That being said I think if you can get some to give you a chance and you do a great job they can provide references for new clients.

I think one way you might make them feel more comfortable especially with a home daycare situation is to have a female provider assistant during every working hour like if you are licensed for 12 kids you can watch 6 and she can watch 6.

I know it will be hard for you because there are many women who do not trust men to watch children. (Just like male doctors always have a female come in while they are doing things while you are undressed)

Make sure you are able to show college classes completed and that your education is commensurate.

Make sure and develop a real program with scheduled activities so you can show them, there is no free time for abuse to happen.

Try to make the daycare unattached to your home if possible to show them your intent for professionalism.

Make sure they know there is some educational aspect to the daycare.
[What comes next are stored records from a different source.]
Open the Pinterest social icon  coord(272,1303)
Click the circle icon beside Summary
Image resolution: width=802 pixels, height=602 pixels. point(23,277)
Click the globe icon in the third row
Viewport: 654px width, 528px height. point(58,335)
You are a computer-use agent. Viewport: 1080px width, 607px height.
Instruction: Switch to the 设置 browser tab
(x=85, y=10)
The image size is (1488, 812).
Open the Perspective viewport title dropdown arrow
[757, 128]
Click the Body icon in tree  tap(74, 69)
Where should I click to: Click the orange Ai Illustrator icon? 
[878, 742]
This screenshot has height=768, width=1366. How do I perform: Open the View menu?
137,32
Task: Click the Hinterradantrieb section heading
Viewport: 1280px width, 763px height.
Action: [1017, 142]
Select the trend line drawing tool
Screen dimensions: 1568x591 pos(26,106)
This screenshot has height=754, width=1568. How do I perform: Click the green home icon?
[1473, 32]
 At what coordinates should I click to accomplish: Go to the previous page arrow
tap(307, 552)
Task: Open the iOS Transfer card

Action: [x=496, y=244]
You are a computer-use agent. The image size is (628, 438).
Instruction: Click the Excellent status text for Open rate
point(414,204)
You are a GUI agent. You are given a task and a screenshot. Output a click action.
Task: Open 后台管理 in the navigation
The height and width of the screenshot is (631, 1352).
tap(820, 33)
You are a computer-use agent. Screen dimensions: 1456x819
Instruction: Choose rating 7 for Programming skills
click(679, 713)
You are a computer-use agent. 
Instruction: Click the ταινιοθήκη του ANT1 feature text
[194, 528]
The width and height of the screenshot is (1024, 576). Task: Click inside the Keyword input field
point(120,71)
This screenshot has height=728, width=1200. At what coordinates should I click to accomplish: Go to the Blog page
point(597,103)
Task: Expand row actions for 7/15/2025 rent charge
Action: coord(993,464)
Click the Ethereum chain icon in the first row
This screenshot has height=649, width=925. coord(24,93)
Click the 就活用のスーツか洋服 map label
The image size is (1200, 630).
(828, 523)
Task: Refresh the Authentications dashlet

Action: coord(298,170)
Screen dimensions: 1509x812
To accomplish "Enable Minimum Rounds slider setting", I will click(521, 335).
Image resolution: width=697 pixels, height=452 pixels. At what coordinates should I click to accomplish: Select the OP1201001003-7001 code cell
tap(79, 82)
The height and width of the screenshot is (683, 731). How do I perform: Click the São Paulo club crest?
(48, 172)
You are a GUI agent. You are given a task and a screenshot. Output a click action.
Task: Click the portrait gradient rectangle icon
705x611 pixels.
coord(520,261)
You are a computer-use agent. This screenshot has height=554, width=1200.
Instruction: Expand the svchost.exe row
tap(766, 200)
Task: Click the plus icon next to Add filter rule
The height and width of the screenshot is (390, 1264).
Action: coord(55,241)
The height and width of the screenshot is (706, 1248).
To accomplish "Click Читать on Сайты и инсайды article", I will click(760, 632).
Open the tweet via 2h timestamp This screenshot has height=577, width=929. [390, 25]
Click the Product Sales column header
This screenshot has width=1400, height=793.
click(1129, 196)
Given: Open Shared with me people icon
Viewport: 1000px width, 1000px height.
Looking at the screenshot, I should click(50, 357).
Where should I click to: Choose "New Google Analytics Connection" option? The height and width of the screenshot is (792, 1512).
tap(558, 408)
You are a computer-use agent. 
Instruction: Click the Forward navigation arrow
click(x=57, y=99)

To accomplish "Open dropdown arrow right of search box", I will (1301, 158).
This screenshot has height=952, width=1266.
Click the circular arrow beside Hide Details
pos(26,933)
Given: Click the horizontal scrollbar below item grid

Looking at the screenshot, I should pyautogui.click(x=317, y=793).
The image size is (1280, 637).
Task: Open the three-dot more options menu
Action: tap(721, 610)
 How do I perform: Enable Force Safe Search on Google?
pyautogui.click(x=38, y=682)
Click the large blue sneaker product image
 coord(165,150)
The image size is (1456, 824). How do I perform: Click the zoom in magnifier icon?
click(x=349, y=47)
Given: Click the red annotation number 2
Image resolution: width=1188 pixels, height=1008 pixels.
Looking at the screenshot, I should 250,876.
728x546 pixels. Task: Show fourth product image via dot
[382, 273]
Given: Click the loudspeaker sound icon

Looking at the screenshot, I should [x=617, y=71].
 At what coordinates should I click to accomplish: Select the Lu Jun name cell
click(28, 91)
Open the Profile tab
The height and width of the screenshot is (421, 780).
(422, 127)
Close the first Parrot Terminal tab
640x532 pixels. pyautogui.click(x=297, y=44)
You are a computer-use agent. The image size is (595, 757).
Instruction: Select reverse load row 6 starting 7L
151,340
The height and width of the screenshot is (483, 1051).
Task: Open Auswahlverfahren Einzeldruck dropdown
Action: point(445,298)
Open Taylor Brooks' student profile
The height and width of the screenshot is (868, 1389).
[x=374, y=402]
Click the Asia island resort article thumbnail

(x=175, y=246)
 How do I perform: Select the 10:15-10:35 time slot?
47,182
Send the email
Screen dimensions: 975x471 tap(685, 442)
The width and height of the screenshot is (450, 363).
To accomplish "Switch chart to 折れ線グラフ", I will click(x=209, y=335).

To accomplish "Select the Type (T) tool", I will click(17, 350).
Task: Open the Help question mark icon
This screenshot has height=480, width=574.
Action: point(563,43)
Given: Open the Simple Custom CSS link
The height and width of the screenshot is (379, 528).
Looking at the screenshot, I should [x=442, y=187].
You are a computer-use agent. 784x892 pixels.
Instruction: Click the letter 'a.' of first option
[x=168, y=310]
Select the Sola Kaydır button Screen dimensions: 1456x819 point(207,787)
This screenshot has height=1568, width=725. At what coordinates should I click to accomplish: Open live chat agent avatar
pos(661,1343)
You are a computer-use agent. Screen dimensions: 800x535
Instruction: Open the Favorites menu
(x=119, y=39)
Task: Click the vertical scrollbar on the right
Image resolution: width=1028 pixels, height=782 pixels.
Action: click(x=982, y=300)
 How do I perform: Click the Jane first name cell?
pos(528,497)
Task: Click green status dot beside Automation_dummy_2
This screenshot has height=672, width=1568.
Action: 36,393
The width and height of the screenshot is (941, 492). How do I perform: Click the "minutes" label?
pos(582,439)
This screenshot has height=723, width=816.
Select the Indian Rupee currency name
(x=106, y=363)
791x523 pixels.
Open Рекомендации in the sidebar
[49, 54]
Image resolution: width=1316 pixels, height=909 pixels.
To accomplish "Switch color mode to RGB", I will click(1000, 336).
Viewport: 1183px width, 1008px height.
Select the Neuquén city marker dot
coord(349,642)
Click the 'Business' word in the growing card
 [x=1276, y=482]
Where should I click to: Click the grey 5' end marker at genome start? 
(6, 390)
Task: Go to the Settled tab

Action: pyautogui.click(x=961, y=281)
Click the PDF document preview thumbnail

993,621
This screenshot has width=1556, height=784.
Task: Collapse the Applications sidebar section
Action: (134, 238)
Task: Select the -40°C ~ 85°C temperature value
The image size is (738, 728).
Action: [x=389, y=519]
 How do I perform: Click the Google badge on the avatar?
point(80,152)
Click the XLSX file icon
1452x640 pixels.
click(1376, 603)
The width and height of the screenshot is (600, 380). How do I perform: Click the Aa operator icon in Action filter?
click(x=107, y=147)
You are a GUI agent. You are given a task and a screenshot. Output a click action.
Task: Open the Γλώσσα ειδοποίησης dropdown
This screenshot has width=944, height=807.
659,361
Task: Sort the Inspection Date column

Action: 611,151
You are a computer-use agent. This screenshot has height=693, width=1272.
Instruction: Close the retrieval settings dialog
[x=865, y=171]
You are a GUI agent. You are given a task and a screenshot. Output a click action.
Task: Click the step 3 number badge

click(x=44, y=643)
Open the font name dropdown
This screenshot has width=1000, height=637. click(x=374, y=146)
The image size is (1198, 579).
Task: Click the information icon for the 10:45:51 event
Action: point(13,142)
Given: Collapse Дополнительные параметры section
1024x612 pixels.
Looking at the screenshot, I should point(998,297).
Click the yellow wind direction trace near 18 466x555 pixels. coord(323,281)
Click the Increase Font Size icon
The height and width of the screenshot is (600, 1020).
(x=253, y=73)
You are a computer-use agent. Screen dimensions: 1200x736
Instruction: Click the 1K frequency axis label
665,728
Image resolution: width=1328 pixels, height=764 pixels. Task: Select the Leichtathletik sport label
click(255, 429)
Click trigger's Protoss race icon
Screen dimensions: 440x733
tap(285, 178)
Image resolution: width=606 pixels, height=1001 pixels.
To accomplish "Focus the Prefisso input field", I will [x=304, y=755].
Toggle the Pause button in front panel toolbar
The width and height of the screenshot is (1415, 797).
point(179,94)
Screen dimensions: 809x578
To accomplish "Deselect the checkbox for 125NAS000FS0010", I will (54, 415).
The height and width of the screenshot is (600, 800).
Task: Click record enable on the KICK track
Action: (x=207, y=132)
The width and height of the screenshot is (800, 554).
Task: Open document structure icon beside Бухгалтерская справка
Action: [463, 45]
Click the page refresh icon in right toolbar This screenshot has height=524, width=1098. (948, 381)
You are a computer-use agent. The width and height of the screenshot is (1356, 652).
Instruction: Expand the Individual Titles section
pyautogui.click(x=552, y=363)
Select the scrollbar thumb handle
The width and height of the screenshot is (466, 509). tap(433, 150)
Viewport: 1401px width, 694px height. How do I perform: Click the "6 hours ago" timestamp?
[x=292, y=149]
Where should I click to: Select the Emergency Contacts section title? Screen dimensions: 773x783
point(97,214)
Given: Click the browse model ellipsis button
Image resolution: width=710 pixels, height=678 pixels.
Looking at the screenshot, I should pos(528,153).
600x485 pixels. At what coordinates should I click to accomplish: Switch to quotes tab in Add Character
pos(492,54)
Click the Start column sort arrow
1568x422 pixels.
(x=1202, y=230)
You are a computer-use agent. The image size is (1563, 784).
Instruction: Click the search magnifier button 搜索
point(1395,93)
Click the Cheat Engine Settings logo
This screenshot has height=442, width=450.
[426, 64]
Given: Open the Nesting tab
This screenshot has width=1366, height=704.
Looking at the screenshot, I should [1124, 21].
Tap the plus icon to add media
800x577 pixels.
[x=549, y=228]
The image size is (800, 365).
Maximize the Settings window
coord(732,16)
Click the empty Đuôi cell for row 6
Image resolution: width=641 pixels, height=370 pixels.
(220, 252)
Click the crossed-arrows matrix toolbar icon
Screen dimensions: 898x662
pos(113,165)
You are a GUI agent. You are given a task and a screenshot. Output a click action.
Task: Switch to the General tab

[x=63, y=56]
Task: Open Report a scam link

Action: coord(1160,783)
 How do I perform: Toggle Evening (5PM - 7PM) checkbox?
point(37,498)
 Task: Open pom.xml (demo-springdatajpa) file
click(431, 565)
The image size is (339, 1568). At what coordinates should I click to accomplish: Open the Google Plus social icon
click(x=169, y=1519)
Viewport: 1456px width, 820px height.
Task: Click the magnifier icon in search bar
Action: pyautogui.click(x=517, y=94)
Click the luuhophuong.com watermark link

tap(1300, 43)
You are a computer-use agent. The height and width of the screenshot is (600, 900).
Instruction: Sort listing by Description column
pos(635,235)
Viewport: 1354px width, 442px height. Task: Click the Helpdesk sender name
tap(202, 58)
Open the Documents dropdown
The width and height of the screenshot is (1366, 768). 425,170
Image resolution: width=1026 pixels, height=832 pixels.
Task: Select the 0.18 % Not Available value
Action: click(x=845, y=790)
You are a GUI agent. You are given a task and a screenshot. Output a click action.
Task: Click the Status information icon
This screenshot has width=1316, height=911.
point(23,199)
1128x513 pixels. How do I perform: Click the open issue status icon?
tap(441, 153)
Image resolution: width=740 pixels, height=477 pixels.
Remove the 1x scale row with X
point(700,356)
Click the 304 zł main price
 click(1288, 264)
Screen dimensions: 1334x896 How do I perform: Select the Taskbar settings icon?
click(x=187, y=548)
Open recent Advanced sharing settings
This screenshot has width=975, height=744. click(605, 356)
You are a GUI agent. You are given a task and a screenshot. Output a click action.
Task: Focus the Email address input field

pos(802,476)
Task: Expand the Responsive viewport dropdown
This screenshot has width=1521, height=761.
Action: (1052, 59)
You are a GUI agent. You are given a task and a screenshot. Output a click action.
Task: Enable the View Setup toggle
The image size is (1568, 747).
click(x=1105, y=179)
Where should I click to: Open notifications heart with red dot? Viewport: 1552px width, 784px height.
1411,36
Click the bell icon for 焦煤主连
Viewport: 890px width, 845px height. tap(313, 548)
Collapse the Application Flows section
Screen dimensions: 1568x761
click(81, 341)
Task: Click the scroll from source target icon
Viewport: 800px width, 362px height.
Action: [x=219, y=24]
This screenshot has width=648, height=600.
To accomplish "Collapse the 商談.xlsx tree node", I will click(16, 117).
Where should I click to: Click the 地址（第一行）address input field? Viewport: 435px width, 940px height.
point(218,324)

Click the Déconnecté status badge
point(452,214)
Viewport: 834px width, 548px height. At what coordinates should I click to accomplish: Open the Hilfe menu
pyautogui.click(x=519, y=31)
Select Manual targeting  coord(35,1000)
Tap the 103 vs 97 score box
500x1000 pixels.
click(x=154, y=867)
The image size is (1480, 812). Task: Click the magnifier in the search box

It has been taboo for a long time for men to care for children and it will not be easy to convince women. I will tell you probably 19 out of 20 will probably walk away so it might be really hard for you.

Times are a changing though many men stay home with the kids now a days so don't give up.

Best to have all your i's dotted and your t's crossed. Look at all the possible problems that could come about in advance. Look for solutions to make mothers feel comfortable.

Could you give them access to a video camera/teddy cam to check in on you at any time? ADT provides cameras that could allow the parents to feel comfortable looking on you (I use them for my store to check in for burglary alarms and to make sure employees showed up for work) but you could use them to allow parents the freedom to check in on you during work hours, someone must have a system for that.

It would only take one anxious mom to ruin your daycare and ruin your life and your well being so be aware it could lead to problems if anyone accused you of anything. You might try working at another daycare for a while to get the idea of how to run things.

Do your diligence in being able to prove you can care and cook for the potential clients. Provide a weekly menu to the parents. Show snack times on your menu.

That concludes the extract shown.